§ **TASK INSTRUCTIONS**:
A. Using the interview excerpt, answer these questions:
(i) What were the dimensions of the steel sheet cut with the CNC plasma cutter?
(ii) How long did the performance of Self-Punishment last?
(iii) How many pieces will the wearable art fashion line consist of?
B. Repeat word for word the part of the interview excerpt that opens with the words containing "One year after" and closes with "occupied my home.".

§ **EXCERPT TO READ**:
++++++
One year after Gut Feeling, came my solo exhibition, Somewhere Between Chaos and Serenity, at Mount Sequoyah. I felt like I finally had some closure for my thesis show and graduation. At last people were able to see my work. I thought of the journey I had gone through with Gut Feeling, and most of it had been at home anxiously waiting in quarantine. In the exhibit I wanted to capture a home’s role of feeling safe and secure while also depicting the invasive feeling of dread and constriction that now occupied my home.
AAS: Let’s talk about your performance piece, Self-Punishment. What was the process around that production?
SF: Like many of my other performance pieces it developed organically as I worked on it. I was excited to use a CNC plasma cutter for the first time and I experimented on cutting one continuous organic line on a full 4-foot by 8-foot sheet of steel. It was challenging as the heat kept springing up the metal, but after a few restarts it was successful. I then started to shape the steel with an anvil and hammer, transforming the surface into a more organic form.
My scoliosis was not happy, and I was angry, why was it acting up? Oh, I had been sitting on an anvil hammering steel for three weeks. It was a real moment when I saw the connection between by body and my sculpture practice. I saw the impact my body had on the piece and the impact it had on me in return. It felt like a conversation, and I thought this is it. I constructed a back harness and used wires to connect myself to the piece. It became an hour and fifteen-minute performance. When I moved the whole piece moved and as I hammered on the steel form, I could feel the vibrations through the wire. One viewer commented, “it sounded like the bells of hell,” as the steel clanged off other strands and it dragged across the concrete. The performance put in perspective how restricted I feel sometimes in my body and its limitations, but also recognize that if I do not acknowledge and accommodate those limitations, I am ultimately unproductive.
AAS: Shelby, you have really been busy that last few years with solo shows and group exhibitions. What is next for you?
SF: Exciting things! I was recently picked up by The Artist Collective in Rogers, Arkansas and could not be more pleased. During their recent, “Art is Back,” opening I was able to meet all the other represented artists and I feel humbled to have my work shown alongside them. Osteoporosis Chair, Osteoporosis Ladder, and Consumption are currently on view there.
Gut Feeling: Segment 3 was selected for Walton Arts Center's first-ever regional art exhibition, "Our Art, Our Region, Our Time". The show opening is September 30 from 6-8 pm and runs through November 5. I installed my piece a few weeks ago and I am thrilled to have my work alongside so many heavy hitters. It will also be the first time Gut Feeling has been curated into a group show. I am excited to see everything come together.
I am also a part of the Emerge 3 program by Interform. The cohort consists of myself and 5 other designers. Throughout the 4-month program we will be honing our fashion designing skills through collaboration, training, and mentorship from regional and national creators. The result will be my very own wearable art fashion line consisting of 8-10 pieces that will walk the Northwest Arkansas runway in spring 2022. I am very humbled to be a part of such a diverse program with designers from across the globe each with unique design backgrounds. As a sculptor it has been challenging to branch out into textiles and wearables, but I am ecstatic to have my work directly engage with the body since it is all about the body.
++++++
§ **RECORDS SHOWN**:
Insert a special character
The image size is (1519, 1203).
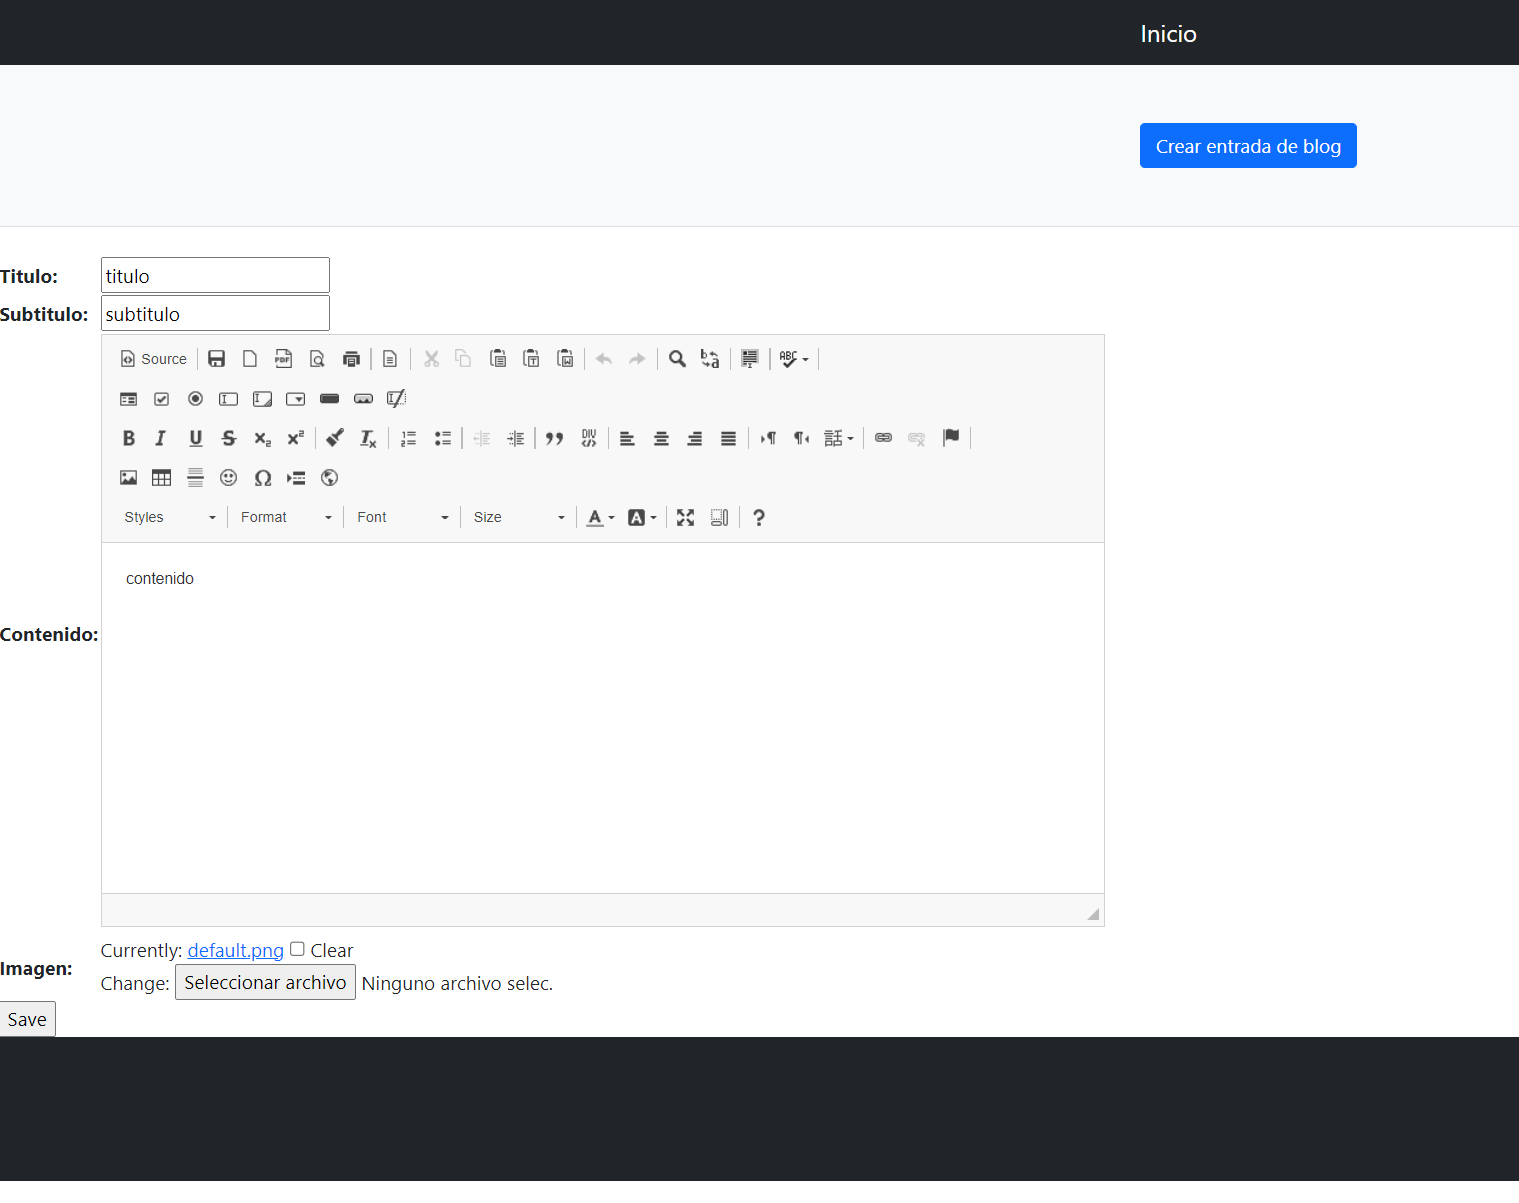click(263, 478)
++++++
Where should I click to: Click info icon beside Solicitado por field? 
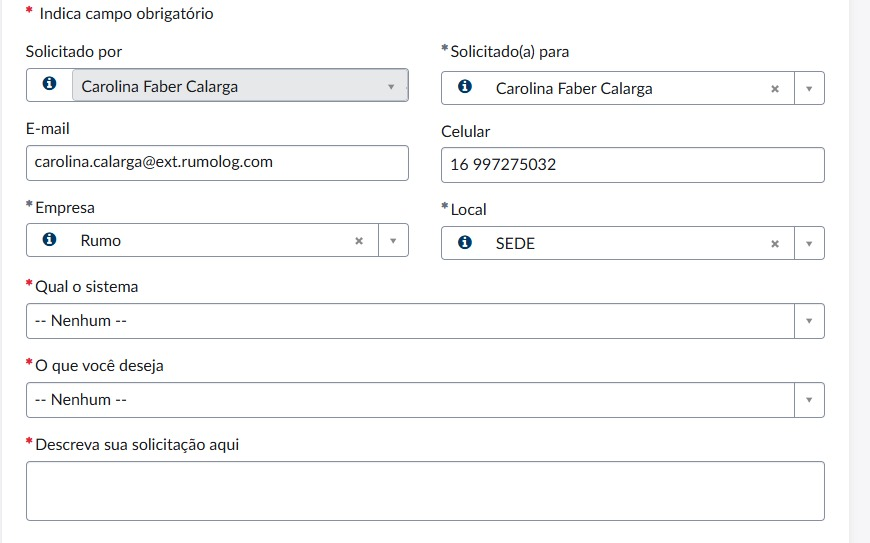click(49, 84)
++++++
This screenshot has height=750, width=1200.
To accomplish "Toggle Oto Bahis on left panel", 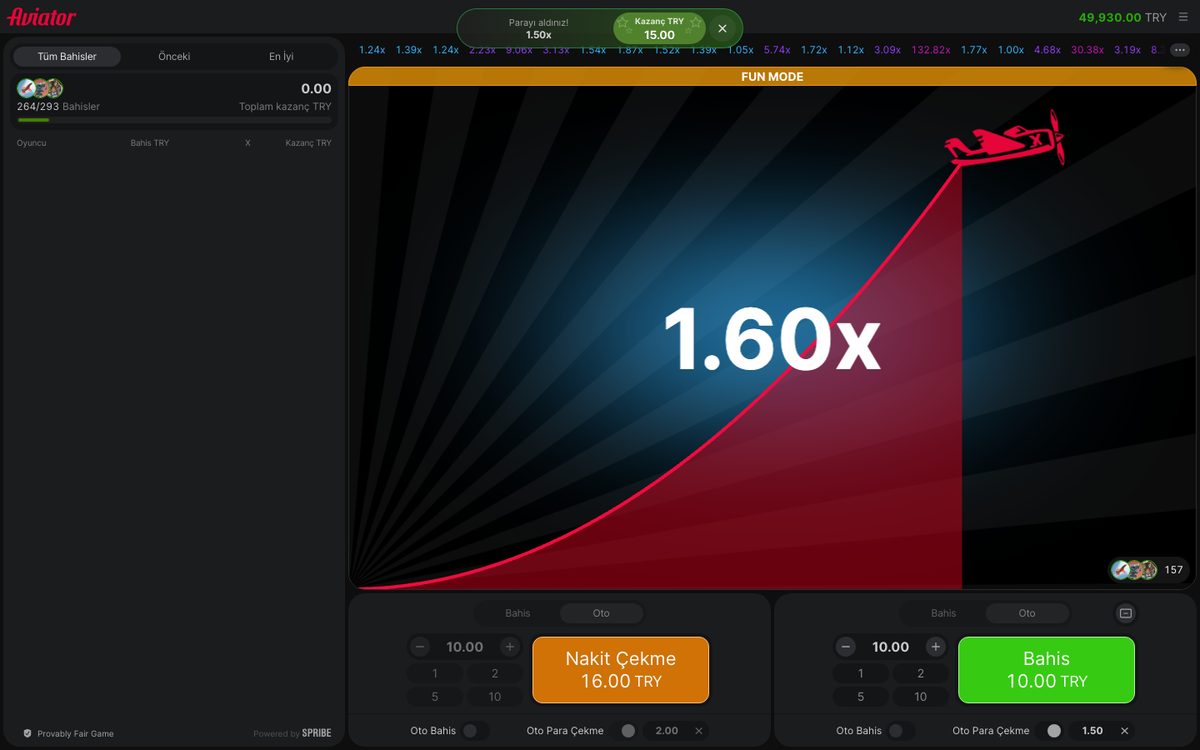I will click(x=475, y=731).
++++++
§ **EXPECTED RESULTS**:
A.
(i) 4 feet by 8 feet.
(ii) An hour and fifteen minutes.
(iii) 8 to 10 pieces.

B.
One year after Gut Feeling, came my solo exhibition, Somewhere Between Chaos and Serenity, at Mount Sequoyah. I felt like I finally had some closure for my thesis show and graduation. At last people were able to see my work. I thought of the journey I had gone through with Gut Feeling, and most of it had been at home anxiously waiting in quarantine. In the exhibit I wanted to capture a home’s role of feeling safe and secure while also depicting the invasive feeling of dread and constriction that now occupied my home.